Laporan Wartawan Tribunnews.com, Aisyah Nursyamsi
TRIBUNNEWS.COM, JAKARTA - Osteoporosis sering disebut sebagai silent disease karena keberadaannya kerap kali tidak disadari.
Terkadang, osteoporosis baru diketahui setelah seseorang mengalami patah tulang.
Hal ini diungkapkan oleh dokter spesialis ortopedi konsultan hip & knee adult reconstruction, trauma, and sports dari RS Pondok Indah dr. Yoshi Pratama Djaja, Sp.OT (K) di Jakarta, Senin (30/10/2023).
"Jadi memang dikenal sebagai sillent disease. Karena dia tidak ada gejala, sama sekali tidak ada gejala," ungkapnya pada media briefing di Jakarta, Senin (30/10/2023).
Baca juga: 4 Sumber Asupan untuk Cegah Osteoporosis, Ayo Mulai Konsumsi dari Sekarang!
Bahkan, kadang-kadang pada usia 50 tahun, pasien yang ternyata osteoporosis terlihat beraktivitas normal.
Meski tanpa gejala, ternyata tulangnya lambat laun sudah mulai keropos.
"Dan tadi, sudah mungkin baru mulai muncul gejala, kalau dia tiba-tiba dia kepleset atau jatuh. Terus gejalanya sendiri adalah patah," jelas Yoshi.
Sehingga, osteoporosis tidak akan ada muncul gejala sampai terjadinya komplikasi.
Selain itu, alasan lain kenapa disebut dengan silent disease adalah karena terkadang tidak terlihat meski telah di-rontgen.

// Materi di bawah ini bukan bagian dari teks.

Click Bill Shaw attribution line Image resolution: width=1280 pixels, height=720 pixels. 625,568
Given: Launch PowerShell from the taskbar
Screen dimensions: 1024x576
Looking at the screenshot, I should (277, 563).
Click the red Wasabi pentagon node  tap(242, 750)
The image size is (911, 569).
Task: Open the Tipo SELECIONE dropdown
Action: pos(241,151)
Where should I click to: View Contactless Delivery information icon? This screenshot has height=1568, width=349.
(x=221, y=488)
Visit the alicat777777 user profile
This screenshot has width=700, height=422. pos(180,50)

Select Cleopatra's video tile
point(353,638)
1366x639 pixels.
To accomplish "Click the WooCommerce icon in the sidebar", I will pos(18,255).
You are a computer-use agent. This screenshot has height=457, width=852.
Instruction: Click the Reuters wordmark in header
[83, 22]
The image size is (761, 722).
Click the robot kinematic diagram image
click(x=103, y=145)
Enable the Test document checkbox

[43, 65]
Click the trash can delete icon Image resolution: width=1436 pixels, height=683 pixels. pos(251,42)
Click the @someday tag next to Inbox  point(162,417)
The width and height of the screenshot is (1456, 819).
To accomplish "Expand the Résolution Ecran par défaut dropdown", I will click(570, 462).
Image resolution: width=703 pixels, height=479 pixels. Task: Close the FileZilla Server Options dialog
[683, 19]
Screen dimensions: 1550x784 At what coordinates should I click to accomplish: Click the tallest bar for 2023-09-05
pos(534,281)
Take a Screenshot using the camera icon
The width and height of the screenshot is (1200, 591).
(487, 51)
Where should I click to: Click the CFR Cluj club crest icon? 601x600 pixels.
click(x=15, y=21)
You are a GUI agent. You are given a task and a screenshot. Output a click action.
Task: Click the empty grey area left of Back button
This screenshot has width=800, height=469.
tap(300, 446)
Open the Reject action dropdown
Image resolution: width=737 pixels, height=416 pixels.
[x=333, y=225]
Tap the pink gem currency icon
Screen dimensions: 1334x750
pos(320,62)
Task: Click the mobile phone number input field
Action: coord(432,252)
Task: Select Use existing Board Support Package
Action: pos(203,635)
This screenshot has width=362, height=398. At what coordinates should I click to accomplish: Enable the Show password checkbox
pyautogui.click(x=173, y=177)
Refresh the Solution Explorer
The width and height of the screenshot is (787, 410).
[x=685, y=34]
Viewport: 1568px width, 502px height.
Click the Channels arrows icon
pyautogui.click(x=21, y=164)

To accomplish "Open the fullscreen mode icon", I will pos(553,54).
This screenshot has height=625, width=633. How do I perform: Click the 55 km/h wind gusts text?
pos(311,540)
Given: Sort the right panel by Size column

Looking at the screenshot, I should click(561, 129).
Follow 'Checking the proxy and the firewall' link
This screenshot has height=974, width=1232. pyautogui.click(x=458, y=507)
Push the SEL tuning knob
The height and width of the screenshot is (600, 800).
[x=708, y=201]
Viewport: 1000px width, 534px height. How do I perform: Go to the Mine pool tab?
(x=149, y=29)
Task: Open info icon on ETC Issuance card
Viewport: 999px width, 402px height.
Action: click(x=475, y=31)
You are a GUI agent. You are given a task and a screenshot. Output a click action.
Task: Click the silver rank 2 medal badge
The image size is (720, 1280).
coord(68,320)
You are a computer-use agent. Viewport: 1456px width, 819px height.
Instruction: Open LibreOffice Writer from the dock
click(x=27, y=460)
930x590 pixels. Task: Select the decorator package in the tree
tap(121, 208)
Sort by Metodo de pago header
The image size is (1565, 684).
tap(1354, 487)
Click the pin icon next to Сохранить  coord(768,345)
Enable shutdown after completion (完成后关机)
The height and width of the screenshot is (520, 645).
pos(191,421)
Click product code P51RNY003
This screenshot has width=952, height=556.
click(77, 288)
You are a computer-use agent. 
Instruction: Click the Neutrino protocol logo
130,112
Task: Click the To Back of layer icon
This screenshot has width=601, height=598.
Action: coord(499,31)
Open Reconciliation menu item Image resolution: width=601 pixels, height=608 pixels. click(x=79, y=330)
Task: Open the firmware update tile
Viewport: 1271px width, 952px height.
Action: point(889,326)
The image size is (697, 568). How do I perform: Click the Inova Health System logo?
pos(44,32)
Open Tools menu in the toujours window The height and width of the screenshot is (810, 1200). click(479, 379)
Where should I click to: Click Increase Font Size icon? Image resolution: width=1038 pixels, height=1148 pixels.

"Dan biasanya kalau di rontgen pun, pasiennya rutin rontgen, tidak akan kelihatan," kata dr Yoshi lagi.
Osteoporosis baru terlihat kalau derajatnya sudah parah.
Oleh karena itu, ia pun menganjurkan untuk melakukan scanning supaya osteoporosis dapat diketahui.
Lantas kapan seseorang harus melakukan scanning?
Terkait hal ini, dr Yoshi pun beri penjelasan.
Idealnya, perlu dilakukan scanning rutin jika punya faktor risiko.
"Seperti orangtua dulu punya riwayat patah tulang di usia 60-70 tahun. Jadi, di usia 50 tahunan, cek saja," kata dr Yoshi.
Namun kalau tidak ada riwayat keluarga atau faktor risiko, minimal pada perempuan lakukan pengecekan di usia 65 tahun.
Sedangkan pada laki-laki, dianjurkan melakukan pengecekan di usia 70 tahun setiap tahunnya.